__TASK OBJECTIVE__
Retype, exactly as they appear below, the lines between the line holding "Identify the click" and the line holding "[combobox] (195, 283)", both ends included.

__SUPPLIED INFORMATION__
● ● ● ● ●

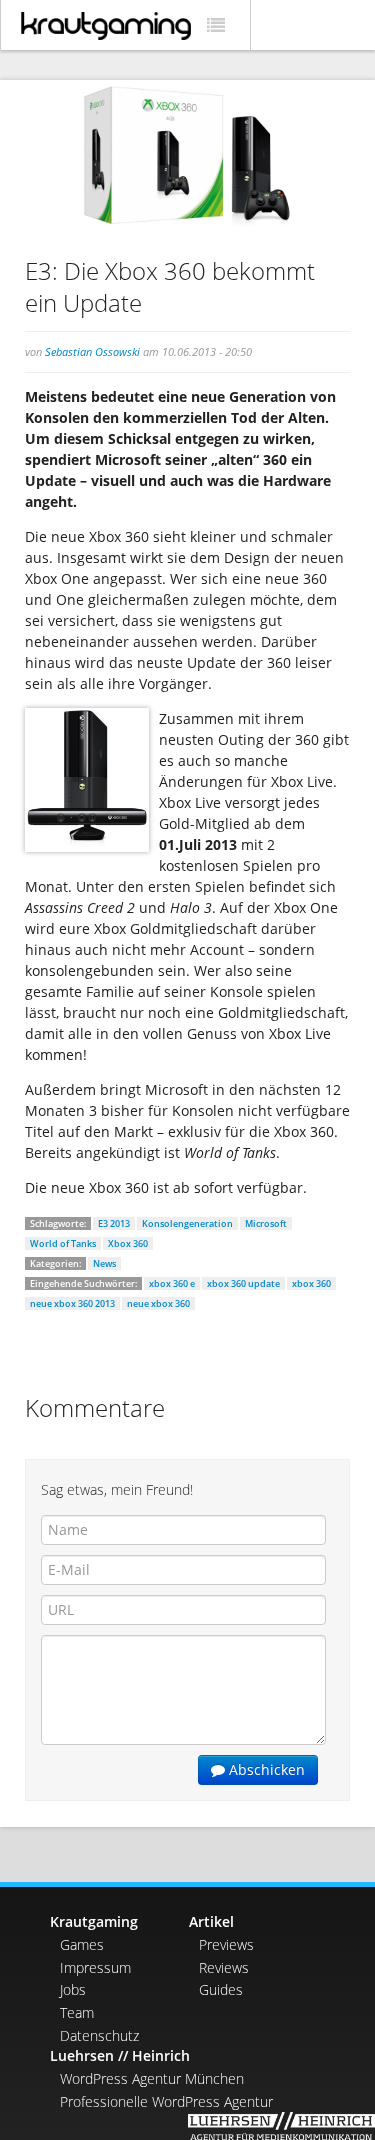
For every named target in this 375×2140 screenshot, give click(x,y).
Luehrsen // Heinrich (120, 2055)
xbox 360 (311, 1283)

● ● ● ● ●

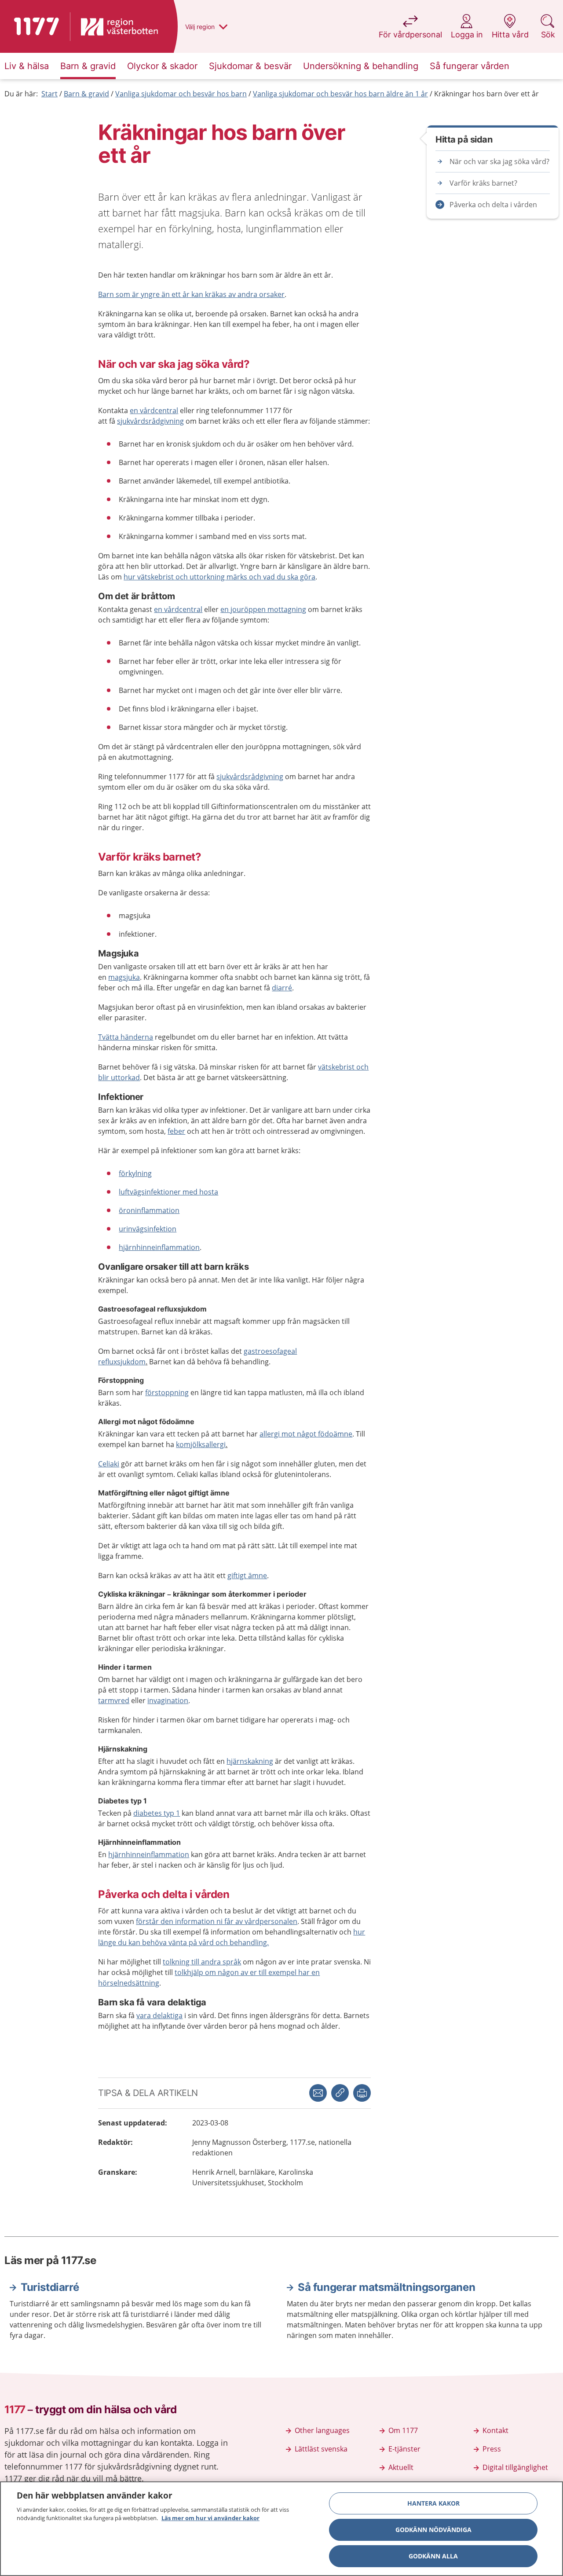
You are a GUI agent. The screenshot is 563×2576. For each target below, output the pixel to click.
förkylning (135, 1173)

● ● ● ● ●

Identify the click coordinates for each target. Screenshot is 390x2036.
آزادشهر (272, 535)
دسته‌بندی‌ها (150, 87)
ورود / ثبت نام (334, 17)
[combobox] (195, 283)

● ● ● ● ●

__TASK SOLUTION__
Identify the click coordinates for each target. Screenshot is 390x2036.
آزادشهر (272, 535)
دسته‌بندی‌ها (150, 87)
ورود / ثبت نام (334, 17)
[combobox] (195, 283)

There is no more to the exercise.